The Commonwealth will pay the investors back only in the event the program succeeds in achieving its pre-defined positive social outcomes. That is a determination based on evidence and evaluation. If the intervention succeeds, it will be extended to another 391 young men.

As stated on its website, Roca’s four-year model aims “to disrupt the cycle of incarceration and poverty by helping young people transform their lives.”

More recently, Roca opened a construction trades laboratory behind its Springfield headquarters. According to MassLive, the 1,200-square foot former garage will be converted into a facility that teaches roofing, plumbing, heating, ventilating, air conditioning, basic electrical, basic plumbing and framing with wood or steel.
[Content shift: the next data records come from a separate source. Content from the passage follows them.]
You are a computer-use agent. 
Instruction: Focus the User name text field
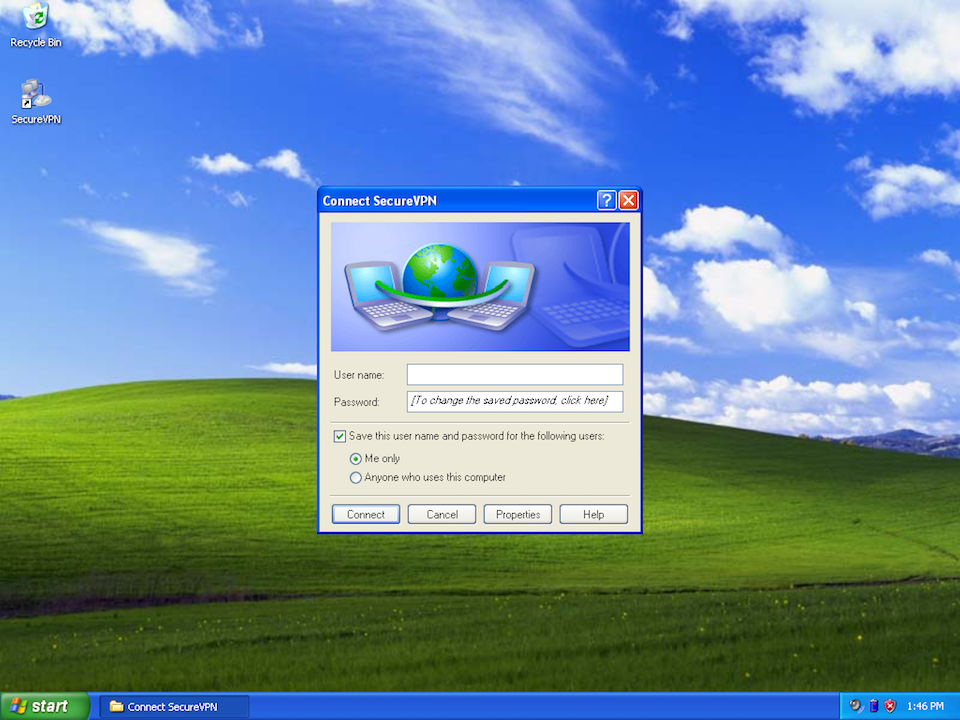[515, 375]
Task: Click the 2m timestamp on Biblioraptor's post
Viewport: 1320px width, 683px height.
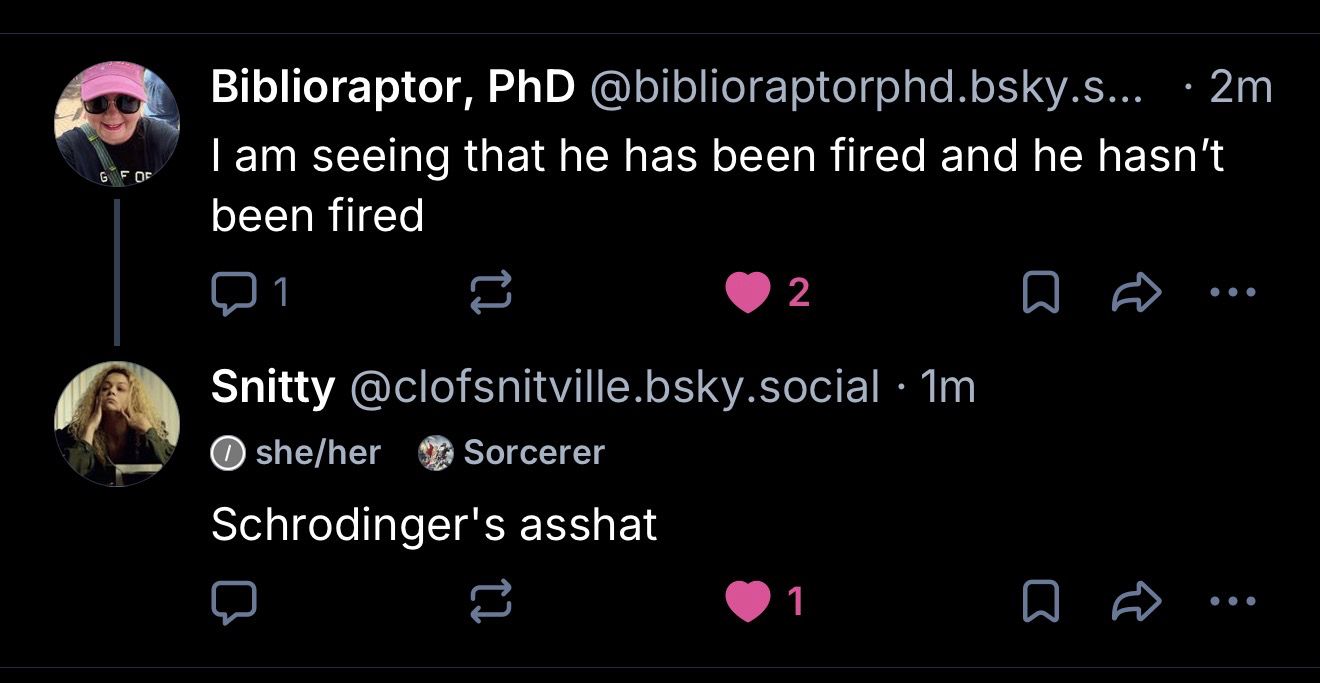Action: [1240, 88]

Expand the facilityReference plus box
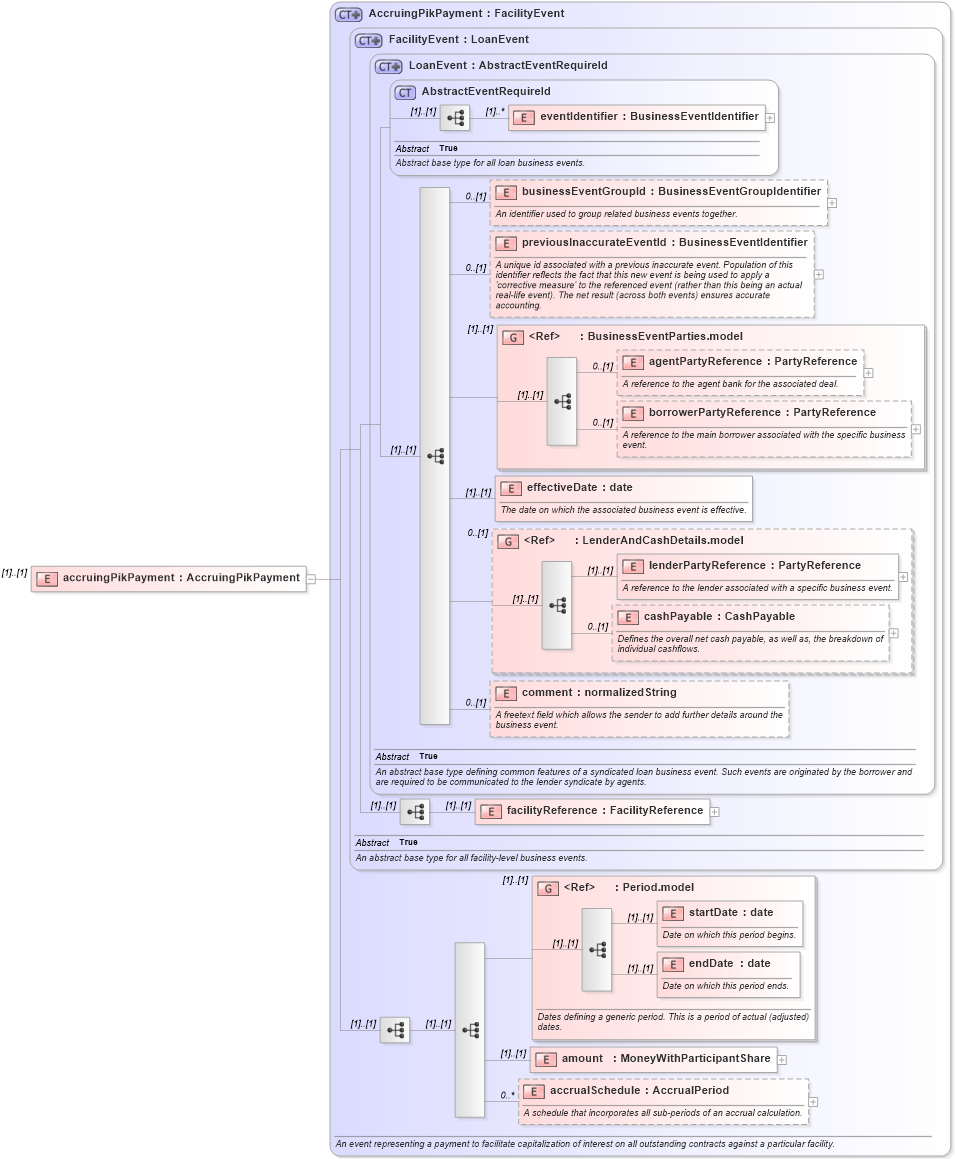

Roca — which means “rock” in Spanish — was founded in Chelsea more than 25 years ago by Molly Baldwin to help young people between the ages of 17 and 24 avoid getting caught up in the cycle of incarceration and poverty. It expanded to Springfield in 2010 and to Boston in 2014. Its tagline: “Less jail, more future.”

“The price of admission to Roca is a felony,” Roca director Christine Judd told MassLive last week. “Either a felony arrest or a felony conviction.” Thus far its results have been promising.

Black Power

Reflecting on the University of California divestment victory, ABC’s Yoel Haile was ebullient. “This victory is historic and momentous. Divesting $25 million is a good step towards shutting down private prisons by starving them of capital,” he said. “This is a clear example of Black Power and what we can achieve when we work in unity. This victory belongs to the masses of our people languishing behind America’s mass incarceration regime.”